Believe it or not: an instant ‘babalaas’ remedy
Imagine a scientifically proven cure for a hangover that works in an instant. Sounds ludicrous, right? But South Africans will soon get a chance to test this “cure” if all goes well with the latest clinical trials.
It’s called Absorbatox and is in the final stages of testing after eight years of rigorous trials.
Produced by local pharmaceutical company Gast Laboratories, Absorbatox claims to contain modified natural minerals and promises to clear your gastrointestinal tract and get rid of symptoms related to veisalgia, commonly known as babalaas.
Dr Jacques Snyman of Gast Laboratories described how it works: “Imagine you have toxins or other adverse cells in your body – with this discovery we can ‘programme’ the natural mineral to go and fetch these toxins, and replace them with calcium or magnesium, for instance. It acts like a programmable mop that can do what it is told or designed to do,” he said.
Absorbatox, which can be administered orally or topically, is in its final stages of development and has already shown significant promising results.
In a study published in the online Dove Medical Press journal in January, the substance showed that it significantly reduced symptoms associated with babalaas in the central nervous system and gastrointestinal tract.
Babalaas symptoms include headache, nausea, vomiting, irritation, tremor, thirst and a dry mouth.

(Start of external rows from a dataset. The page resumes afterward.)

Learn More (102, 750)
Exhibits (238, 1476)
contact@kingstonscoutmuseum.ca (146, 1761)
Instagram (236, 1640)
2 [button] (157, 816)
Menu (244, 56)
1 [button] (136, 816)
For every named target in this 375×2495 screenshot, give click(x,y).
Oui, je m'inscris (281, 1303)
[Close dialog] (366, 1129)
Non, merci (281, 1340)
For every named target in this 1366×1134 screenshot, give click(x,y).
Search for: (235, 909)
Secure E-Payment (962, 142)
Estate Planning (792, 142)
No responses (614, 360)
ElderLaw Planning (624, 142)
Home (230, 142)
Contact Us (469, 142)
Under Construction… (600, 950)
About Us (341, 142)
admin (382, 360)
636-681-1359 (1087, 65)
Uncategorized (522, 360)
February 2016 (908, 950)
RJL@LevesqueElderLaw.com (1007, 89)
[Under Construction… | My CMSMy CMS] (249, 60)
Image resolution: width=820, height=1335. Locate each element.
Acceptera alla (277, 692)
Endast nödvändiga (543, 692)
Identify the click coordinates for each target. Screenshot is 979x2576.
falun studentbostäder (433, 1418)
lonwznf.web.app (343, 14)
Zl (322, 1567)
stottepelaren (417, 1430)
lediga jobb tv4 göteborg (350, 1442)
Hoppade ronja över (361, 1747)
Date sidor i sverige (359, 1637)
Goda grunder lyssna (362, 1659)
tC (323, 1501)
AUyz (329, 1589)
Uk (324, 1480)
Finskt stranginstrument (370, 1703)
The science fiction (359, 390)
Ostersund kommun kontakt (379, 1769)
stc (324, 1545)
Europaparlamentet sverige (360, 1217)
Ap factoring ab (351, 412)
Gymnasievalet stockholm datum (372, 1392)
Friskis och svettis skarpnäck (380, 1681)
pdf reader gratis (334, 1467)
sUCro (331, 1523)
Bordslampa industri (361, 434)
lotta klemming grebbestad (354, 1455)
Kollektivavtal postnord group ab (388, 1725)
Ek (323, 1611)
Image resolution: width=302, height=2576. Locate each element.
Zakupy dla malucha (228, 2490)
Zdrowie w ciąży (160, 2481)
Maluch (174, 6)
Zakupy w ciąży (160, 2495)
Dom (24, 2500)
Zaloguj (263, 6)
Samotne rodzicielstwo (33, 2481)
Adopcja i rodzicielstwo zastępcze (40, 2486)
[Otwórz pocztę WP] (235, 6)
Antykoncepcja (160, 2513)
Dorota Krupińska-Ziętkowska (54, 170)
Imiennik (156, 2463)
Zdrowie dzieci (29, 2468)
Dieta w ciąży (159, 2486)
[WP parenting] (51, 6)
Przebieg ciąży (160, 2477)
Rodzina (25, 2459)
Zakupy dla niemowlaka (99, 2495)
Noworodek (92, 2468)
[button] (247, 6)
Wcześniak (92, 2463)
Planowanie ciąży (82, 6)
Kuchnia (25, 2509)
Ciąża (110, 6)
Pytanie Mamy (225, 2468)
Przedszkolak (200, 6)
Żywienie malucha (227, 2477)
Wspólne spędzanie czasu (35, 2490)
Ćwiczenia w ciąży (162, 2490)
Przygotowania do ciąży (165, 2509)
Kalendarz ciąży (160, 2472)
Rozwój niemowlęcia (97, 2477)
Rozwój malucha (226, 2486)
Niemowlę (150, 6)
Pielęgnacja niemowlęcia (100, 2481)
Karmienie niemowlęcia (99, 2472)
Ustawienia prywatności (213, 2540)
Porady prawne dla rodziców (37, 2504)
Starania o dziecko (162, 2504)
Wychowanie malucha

The major problem with exposing the gastrointestinal tract to alcohol is the local or cytotoxic effects on the cells of the gut lining, which results in the release of free radicals, as well as, in some people, the release of mediators, which may result in headaches, nausea and other typical symptoms of veisalgia.
But Absorbatox promises to reduce the absorption of these mediators and, by so doing, reduce their effects systemically.
Snyman said that obviously this technology had some distance to go before substantial commercial results would be seen.
“This natural technology has to date shown zero side effects because it is an ingested item that is excreted again. It has significant potential to revolutionise our understanding of the gastrointestinal physiology and how it contributes to health and disease [control],” he said.
Dr Kevin Gast, group chair at Gast Laboratories, could not contain his excitement about the company’s development.
“We are beyond excited by this new discovery; our team at Gast Laboratories has spent many hours doing in-depth research to get to this point.
“Obviously, having invested heavily in this technology’s development, we are eager to see its commercial value and, most importantly, the benefits it can bring to modern science and the treatment of patients,” he said.